• [REQUIRED WORK] Return every line in the entries below where the word "will" shows up.

[[ RECORDED DATA, beginning ]]

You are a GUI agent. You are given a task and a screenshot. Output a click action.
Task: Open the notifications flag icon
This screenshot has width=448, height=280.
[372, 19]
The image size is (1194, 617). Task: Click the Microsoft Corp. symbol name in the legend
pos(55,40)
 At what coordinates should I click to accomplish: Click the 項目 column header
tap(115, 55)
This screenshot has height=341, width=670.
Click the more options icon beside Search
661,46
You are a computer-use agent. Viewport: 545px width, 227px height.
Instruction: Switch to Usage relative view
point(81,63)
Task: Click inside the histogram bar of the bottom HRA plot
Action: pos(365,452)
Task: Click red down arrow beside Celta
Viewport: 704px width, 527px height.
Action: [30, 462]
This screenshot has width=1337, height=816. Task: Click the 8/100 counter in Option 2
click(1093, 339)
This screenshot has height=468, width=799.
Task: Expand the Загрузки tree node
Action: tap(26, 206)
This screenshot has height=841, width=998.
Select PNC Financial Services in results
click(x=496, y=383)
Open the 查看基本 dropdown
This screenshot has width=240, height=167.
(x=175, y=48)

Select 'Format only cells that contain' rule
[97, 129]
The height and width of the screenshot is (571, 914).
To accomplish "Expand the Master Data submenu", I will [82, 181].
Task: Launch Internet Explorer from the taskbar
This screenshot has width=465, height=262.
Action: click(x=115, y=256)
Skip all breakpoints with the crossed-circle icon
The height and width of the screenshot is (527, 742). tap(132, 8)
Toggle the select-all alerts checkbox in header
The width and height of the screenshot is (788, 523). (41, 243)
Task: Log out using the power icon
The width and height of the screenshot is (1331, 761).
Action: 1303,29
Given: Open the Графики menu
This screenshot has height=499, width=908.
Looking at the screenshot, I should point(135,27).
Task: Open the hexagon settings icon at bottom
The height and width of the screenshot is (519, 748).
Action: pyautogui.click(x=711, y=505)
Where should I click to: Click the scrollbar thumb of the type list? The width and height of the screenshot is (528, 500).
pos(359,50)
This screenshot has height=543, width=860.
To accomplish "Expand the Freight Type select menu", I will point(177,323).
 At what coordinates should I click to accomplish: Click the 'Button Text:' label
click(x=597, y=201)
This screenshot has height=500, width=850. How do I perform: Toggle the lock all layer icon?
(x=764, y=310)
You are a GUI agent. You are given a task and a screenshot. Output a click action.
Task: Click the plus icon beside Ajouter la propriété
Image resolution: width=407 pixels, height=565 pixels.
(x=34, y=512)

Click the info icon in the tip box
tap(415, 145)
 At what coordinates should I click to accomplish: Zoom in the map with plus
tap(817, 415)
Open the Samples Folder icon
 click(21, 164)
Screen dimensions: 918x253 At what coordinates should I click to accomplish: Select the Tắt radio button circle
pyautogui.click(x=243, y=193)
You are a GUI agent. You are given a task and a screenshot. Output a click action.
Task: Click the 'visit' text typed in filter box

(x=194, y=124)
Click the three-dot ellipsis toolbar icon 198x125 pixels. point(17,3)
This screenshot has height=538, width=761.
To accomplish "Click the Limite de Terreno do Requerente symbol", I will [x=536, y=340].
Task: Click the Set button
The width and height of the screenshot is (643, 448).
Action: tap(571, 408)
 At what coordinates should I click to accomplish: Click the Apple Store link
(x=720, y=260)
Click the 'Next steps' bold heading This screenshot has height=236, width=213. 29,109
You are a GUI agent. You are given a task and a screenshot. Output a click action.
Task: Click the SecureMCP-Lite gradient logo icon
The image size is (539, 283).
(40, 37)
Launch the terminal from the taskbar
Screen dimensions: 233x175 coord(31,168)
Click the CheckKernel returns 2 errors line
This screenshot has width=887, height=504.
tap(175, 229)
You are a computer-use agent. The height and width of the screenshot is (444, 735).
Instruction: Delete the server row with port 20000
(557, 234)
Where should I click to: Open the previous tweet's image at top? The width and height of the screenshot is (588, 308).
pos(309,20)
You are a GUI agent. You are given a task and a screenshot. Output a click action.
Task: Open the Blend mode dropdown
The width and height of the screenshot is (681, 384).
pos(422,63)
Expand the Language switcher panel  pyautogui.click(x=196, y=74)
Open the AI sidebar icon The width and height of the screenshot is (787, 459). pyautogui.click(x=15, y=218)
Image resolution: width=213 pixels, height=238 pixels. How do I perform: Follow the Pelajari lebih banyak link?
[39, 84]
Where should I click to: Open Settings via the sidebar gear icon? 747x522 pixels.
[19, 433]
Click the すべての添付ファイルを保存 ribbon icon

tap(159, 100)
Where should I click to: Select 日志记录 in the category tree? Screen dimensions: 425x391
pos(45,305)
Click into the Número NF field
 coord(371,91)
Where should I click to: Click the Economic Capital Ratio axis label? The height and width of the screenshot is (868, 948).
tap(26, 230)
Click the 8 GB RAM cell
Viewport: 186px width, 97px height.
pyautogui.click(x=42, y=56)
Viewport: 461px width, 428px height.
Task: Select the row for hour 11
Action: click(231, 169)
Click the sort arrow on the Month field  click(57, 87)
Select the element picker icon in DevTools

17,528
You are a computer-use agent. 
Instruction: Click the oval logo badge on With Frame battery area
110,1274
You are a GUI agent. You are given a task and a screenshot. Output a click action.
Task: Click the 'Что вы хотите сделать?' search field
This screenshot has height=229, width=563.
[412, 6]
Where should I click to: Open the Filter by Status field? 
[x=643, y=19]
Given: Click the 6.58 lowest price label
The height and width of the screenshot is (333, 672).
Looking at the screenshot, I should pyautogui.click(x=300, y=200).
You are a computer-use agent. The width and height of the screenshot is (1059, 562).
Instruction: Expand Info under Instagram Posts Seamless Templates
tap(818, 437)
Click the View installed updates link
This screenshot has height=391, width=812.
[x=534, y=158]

[[ RECORDED DATA, end ]]

• [THE COMPLETED TASK]
To accomplish "Expand the Master Data submenu", I will [82, 181].
To accomplish "Expand the Freight Type select menu", I will point(177,323).
To accomplish "Click the Limite de Terreno do Requerente symbol", I will [x=536, y=340].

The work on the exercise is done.